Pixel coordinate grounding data
■ ■ ■ ■ ■
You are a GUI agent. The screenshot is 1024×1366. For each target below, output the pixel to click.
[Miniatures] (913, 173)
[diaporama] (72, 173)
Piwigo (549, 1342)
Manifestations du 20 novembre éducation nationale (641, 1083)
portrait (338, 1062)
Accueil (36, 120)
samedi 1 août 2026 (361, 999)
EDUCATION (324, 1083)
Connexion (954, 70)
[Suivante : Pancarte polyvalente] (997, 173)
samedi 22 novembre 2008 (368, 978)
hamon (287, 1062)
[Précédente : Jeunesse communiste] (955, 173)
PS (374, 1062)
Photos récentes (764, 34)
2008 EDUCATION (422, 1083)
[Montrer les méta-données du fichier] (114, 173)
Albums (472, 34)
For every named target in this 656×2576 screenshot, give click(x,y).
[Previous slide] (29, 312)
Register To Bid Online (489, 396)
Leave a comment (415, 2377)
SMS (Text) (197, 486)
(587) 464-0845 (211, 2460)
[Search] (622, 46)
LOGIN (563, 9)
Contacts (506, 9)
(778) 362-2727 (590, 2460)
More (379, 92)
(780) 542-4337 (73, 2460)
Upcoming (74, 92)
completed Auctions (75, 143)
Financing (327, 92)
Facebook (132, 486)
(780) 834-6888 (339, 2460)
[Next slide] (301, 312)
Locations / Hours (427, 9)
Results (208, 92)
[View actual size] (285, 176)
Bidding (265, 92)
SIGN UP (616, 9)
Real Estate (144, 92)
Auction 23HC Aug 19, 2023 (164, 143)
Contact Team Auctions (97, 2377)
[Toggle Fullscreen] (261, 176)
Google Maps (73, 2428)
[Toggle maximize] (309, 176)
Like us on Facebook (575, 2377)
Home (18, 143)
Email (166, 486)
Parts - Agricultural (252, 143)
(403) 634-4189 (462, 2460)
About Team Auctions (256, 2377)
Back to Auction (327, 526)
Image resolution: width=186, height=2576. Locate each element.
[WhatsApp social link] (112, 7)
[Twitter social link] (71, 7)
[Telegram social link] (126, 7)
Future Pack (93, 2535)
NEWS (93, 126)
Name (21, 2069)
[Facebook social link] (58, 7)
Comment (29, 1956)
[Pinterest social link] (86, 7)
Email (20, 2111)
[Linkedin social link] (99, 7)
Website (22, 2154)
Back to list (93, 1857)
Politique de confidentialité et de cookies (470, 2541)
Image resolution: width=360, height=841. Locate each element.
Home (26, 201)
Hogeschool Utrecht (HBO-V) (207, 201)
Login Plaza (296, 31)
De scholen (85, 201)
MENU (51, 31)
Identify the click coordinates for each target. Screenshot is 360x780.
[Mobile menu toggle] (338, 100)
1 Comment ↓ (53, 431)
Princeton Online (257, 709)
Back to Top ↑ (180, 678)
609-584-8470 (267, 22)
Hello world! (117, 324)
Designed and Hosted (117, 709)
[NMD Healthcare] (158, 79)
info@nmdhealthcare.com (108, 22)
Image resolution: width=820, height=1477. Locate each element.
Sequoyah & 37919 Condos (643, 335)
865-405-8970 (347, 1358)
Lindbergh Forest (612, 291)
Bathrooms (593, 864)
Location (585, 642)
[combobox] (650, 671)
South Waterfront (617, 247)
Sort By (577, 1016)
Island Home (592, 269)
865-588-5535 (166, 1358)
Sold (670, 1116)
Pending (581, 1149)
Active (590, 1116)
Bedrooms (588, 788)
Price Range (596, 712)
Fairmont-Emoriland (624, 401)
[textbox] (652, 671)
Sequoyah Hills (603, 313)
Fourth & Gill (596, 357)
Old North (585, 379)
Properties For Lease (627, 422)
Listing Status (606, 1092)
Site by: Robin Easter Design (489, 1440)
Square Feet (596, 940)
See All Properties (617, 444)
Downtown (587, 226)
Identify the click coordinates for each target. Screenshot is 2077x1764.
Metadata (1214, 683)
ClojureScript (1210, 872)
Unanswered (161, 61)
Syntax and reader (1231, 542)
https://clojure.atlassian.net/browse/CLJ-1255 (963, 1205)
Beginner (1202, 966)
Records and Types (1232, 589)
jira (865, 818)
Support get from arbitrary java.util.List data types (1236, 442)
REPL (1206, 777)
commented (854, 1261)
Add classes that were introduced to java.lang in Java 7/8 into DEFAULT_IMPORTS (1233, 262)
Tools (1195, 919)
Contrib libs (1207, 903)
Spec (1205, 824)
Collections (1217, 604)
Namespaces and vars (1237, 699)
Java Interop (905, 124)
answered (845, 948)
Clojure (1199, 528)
■ ■ ■ ■ ■
Assigned task: The word "Locate" may appear in several lines of the data; copy every line where it does.

Response:
Image resolution: width=186, height=2576. Locate each element.
Image resolution: width=360, height=841. Locate each element.
Image resolution: width=820, height=1477. Locate each element.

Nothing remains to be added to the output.